PAMEKASAN, Newsline.id — Tekanan publik terhadap dugaan pesta minuman keras dan konsumsi obat-obatan terlarang di gudang rokok ilegal yang menyeret oknum Ketua Komisi II DPRD Pamekasan berinisial SAF kian memanas. Sejumlah aktivis dan organisasi taktis kini secara terbuka mendesak Partai Bulan Bintang (PBB) tingkat pusat agar tidak berdiam diri dan segera mengambil langkah tegas terhadap kadernya yang diduga terlibat tindakan amoral dan pelanggaran hukum berlapis.
Desakan ini muncul setelah dua perempuan berinisial EV dan IN kembali menegaskan keterangan mereka terkait dugaan pesta miras dan konsumsi obat terlarang di gudang produksi rokok tanpa pita cukai. Aktivis menilai, rangkaian pengakuan saksi, pola ajakan, serta dugaan pemanfaatan fasilitas ilegal telah melampaui isu etik dan masuk ke wilayah pidana serius.

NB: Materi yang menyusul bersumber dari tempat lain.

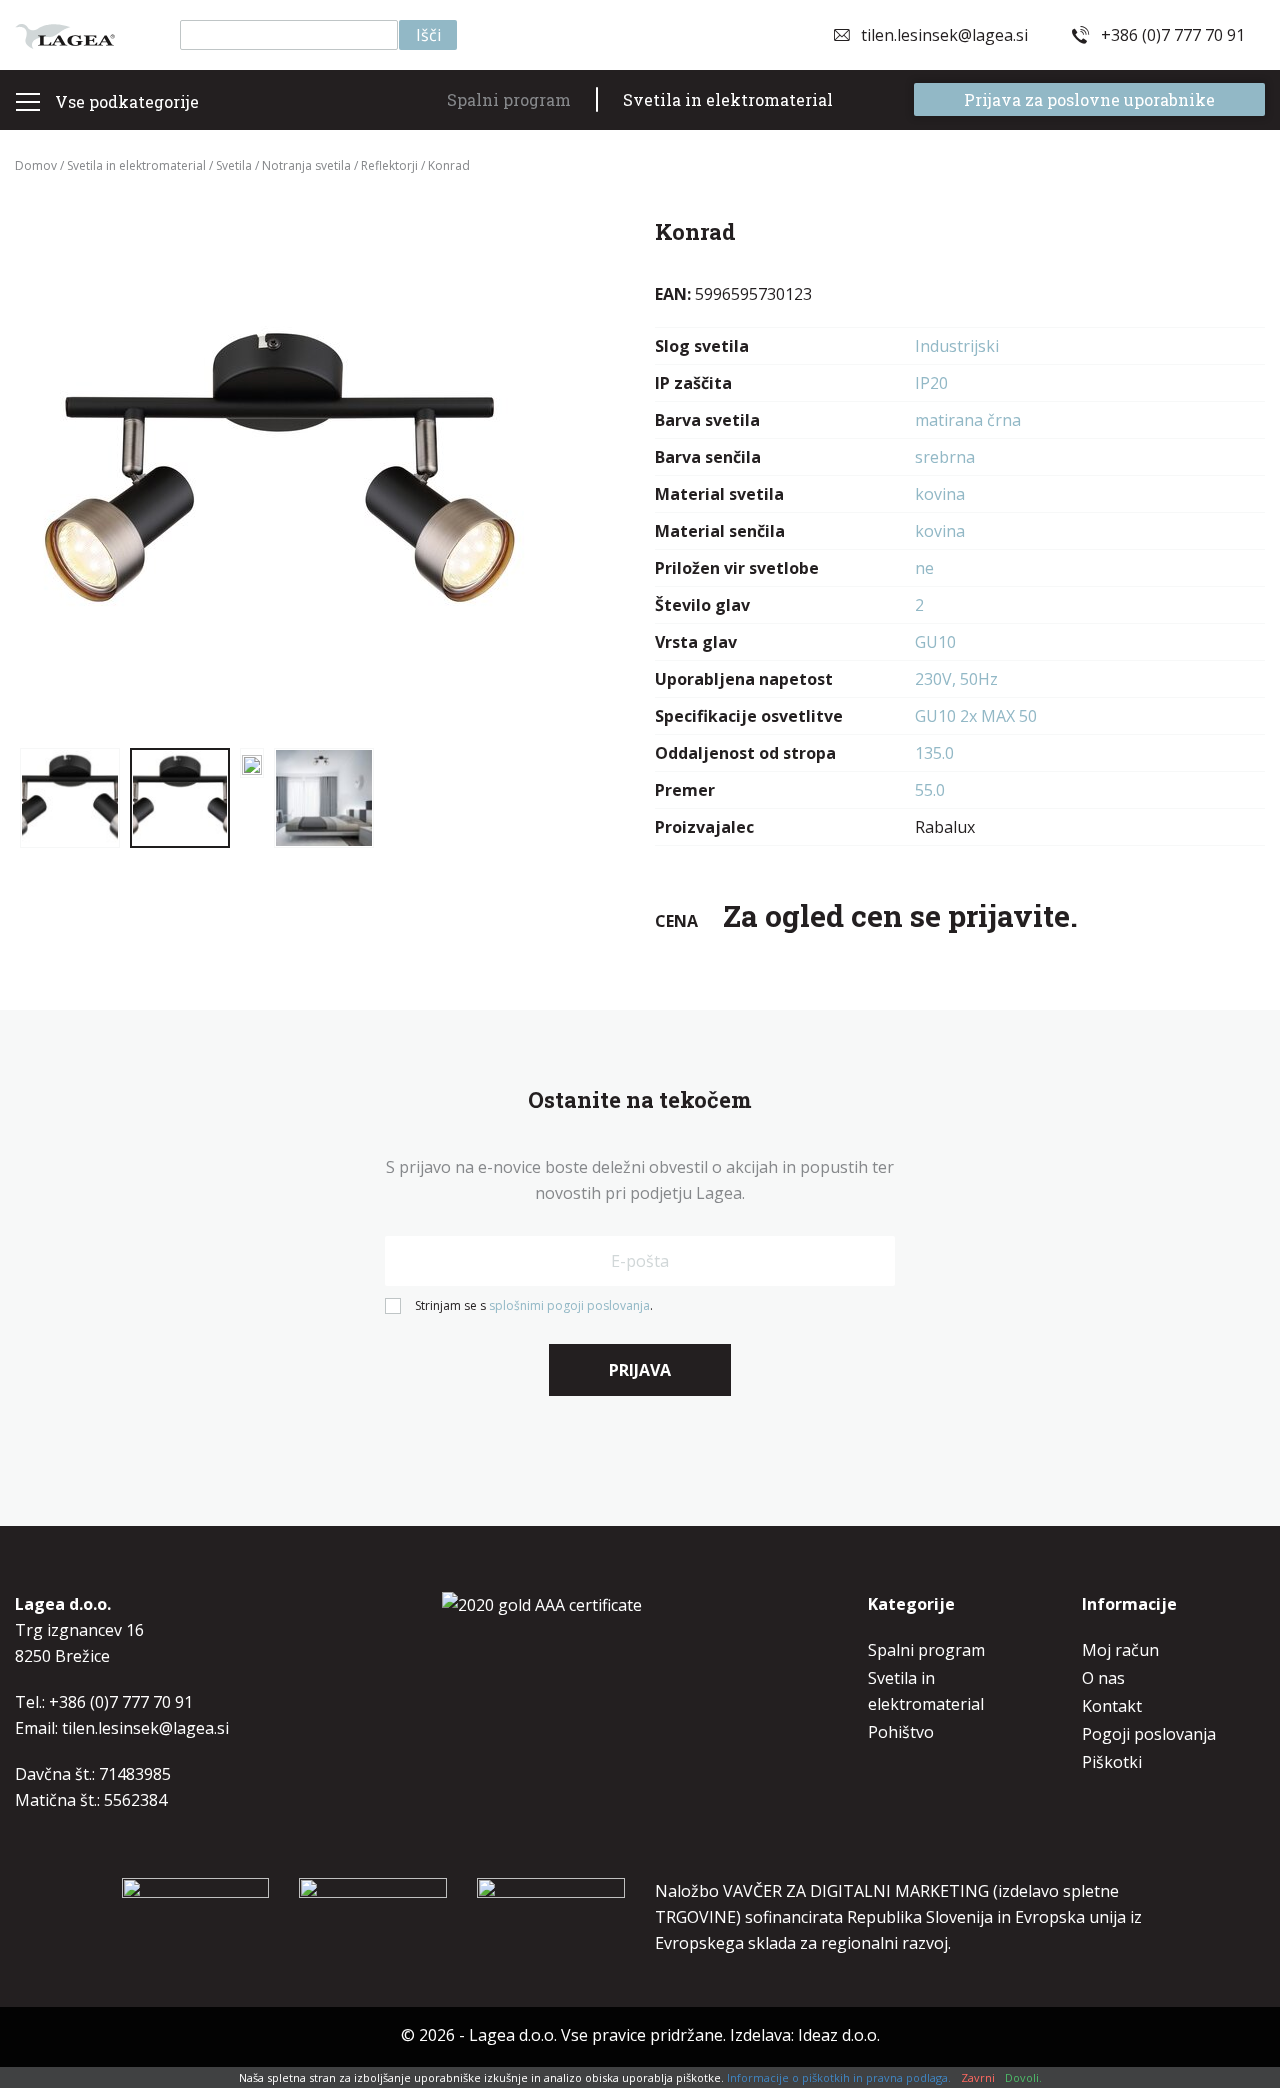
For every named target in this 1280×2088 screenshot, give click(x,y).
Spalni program (509, 99)
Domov (36, 165)
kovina (940, 494)
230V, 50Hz (956, 679)
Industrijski (957, 346)
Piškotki (1112, 1762)
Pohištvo (901, 1732)
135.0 (934, 753)
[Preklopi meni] (27, 102)
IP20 (931, 383)
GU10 (935, 642)
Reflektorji (389, 165)
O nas (1103, 1678)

“Ini bukan sekadar pelanggaran moral. Ada dugaan tindak pidana, ada saksi, ada bukti. PBB pusat harus menunjukkan komitmen moral-politik dengan menindak kadernya. Jangan lindungi perilaku amoral,” tegas salah aktivis.
Aktivis memastikan dalam waktu dekat akan menyerahkan paket bukti ke Badan Kehormatan DPRD dan aparat penegak hukum, mulai dari tangkapan layar percakapan ajakan, rekaman komunikasi, keterangan saksi, hingga indikasi waktu dan lokasi kejadian. Mereka mendesak Polres Pamekasan untuk segera menaikkan status penanganan perkara secara transparan dan akuntabel.
Sorotan tajam juga diarahkan ke PBB pusat. Menurut aktivis, sebagai partai pengusung, PBB tidak cukup hanya menunggu proses hukum berjalan, tetapi wajib melakukan langkah etik internal, termasuk pemeriksaan kader dan sanksi organisasi bila diperlukan.
“Partai harus jadi teladan. Jika pusat diam, publik akan menilai partai turut membiarkan degradasi moral pejabatnya,” ujar aktivis Dedy.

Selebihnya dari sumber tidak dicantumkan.